Finance, multi-session, languages
- Complete DCF models "Build a DCF for [company] using the last three 10-Ks. Full operating model, assumptions, sensitivity on WACC and terminal growth, board-ready PowerPoint."
- Comps, three-statement models, variance analysis The kind of work that used to require a lot of hand-holding. Try it with one prompt.
- Unit economics, debt schedules, fundraising models Plus investment memo drafting with appendix exhibits.
- Week-long research that builds on itself Monday scope → Tuesday sub-topic A → Wednesday sub-topic B → Thursday synthesize → Friday deliver. Context carries. No resetting.
- Evolving strategic plans, long writing projects Book chapters, dissertations, articles. Each session picks up with full context.
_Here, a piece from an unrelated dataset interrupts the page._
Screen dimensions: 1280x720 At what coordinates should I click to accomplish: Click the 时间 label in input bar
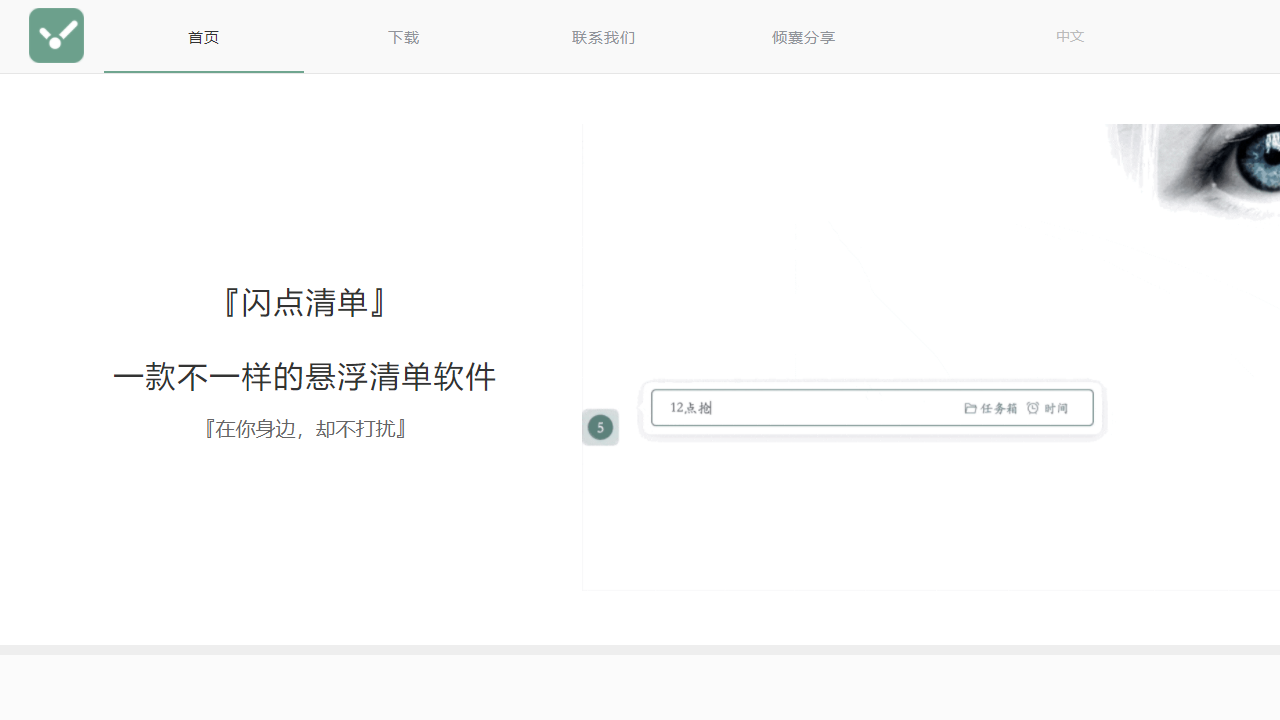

- Customer account management over time One file per important customer. Updated as new info comes in. Everything's there when you need it for renewal six months later.
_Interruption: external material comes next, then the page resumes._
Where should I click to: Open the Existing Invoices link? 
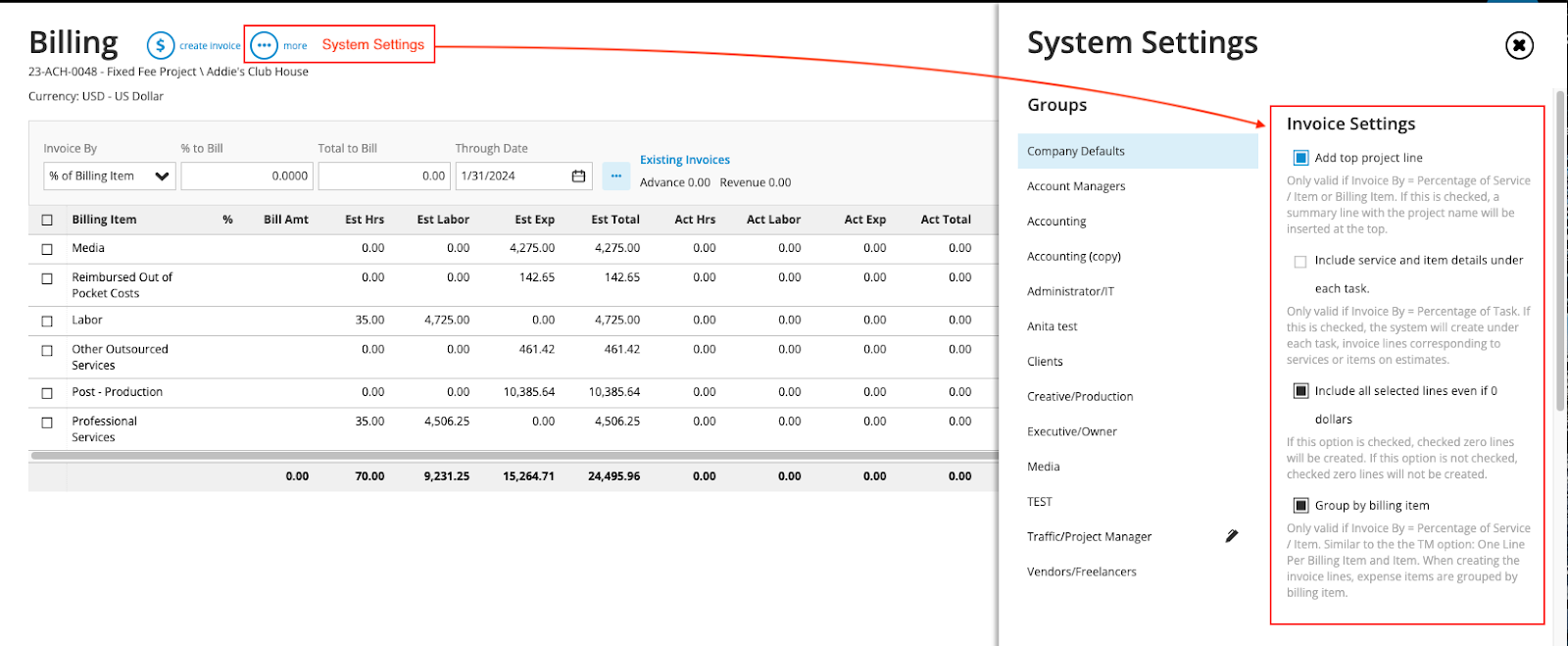684,160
Big jumps in lower-resource languages. Yoruba 71% → 83%. Igbo 70% → 81%. Chichewa 71% → 85%. For global teams, this is the release where non-English workflows become reliable.
- Multilingual customer support "Read these tickets in Portuguese, Turkish, Thai, Vietnamese. Cluster top issues. Translate themes to English. Draft responses in each original language."
- Global research, localization, cross-border deal work Not just translation — actual cultural adaptation.
Two bets on the agentic workspace
by work type.
Chat · Cowork · Code. Three discrete modes. Each with its own sidebar, primitives, mental model.
You switch modes based on what kind of work you're doing. Each workflow gets its own home.
The bet: these workflows are different enough that collapsing them into one interface creates compromise. It's the native-apps thesis — you don't write documents in your email client.
Agent routes.
One input. Organized by project, not work type. Chats, automations, plugins, artifacts all live in the same surface.
You describe the work, and Codex decides whether this is code, a doc, a deck, a spreadsheet, an image, or an automation.
The bet: the agent is smart enough that the interface should disappear. Switching modes is friction. It's the "one text box, infinite capability" thesis.
Two tells worth pulling out
The Code tab in Claude Desktop has usage analytics. Streaks. Favorite models. A contribution-graph heatmap. "You've used about as many tokens as War and Peace." That's a craft tool aesthetic — signaling this is a discipline you build a practice around.
Codex has none of that. Codex looks like a task inbox. That's a tell about who each product thinks its user is.
That stat came out of the launch. It's direct evidence on whether OpenAI's unified-interface bet is paying off: developers opened Codex to code, then started using it for everything else because the interface didn't force them to leave.
Claude Desktop is a smaller, more opinionated power-user product. The UIs reflect the audiences. But the Codex number is also evidence that the unified bet is winning the expansion game.
Which is right?
Neither is obviously correct. This is Apple vs. Google.
Modal wins if...
The work types really are different enough that a unified UI forces awkward compromises. If Cowork's scheduling model is genuinely different from chat in ways that would clutter a single interface — separating them is right.
Also wins if users want to feel in control of what mode they're in for trust reasons.
Unified wins if...
The model is capable enough to correctly infer intent. Switching modes is friction, and real work crosses boundaries anyway — a "Cowork task" often starts as a "Chat question" that escalates.
Codex's projectless threads exist because that boundary was annoying people.
Developers with deep workflow muscle memory probably get more from modal. Generalists juggling many kinds of work probably get more from unified. If you're deciding where to invest your learning and muscle memory right now — you're not just picking a product. You're picking a philosophy about how your work will be organized for the next few years.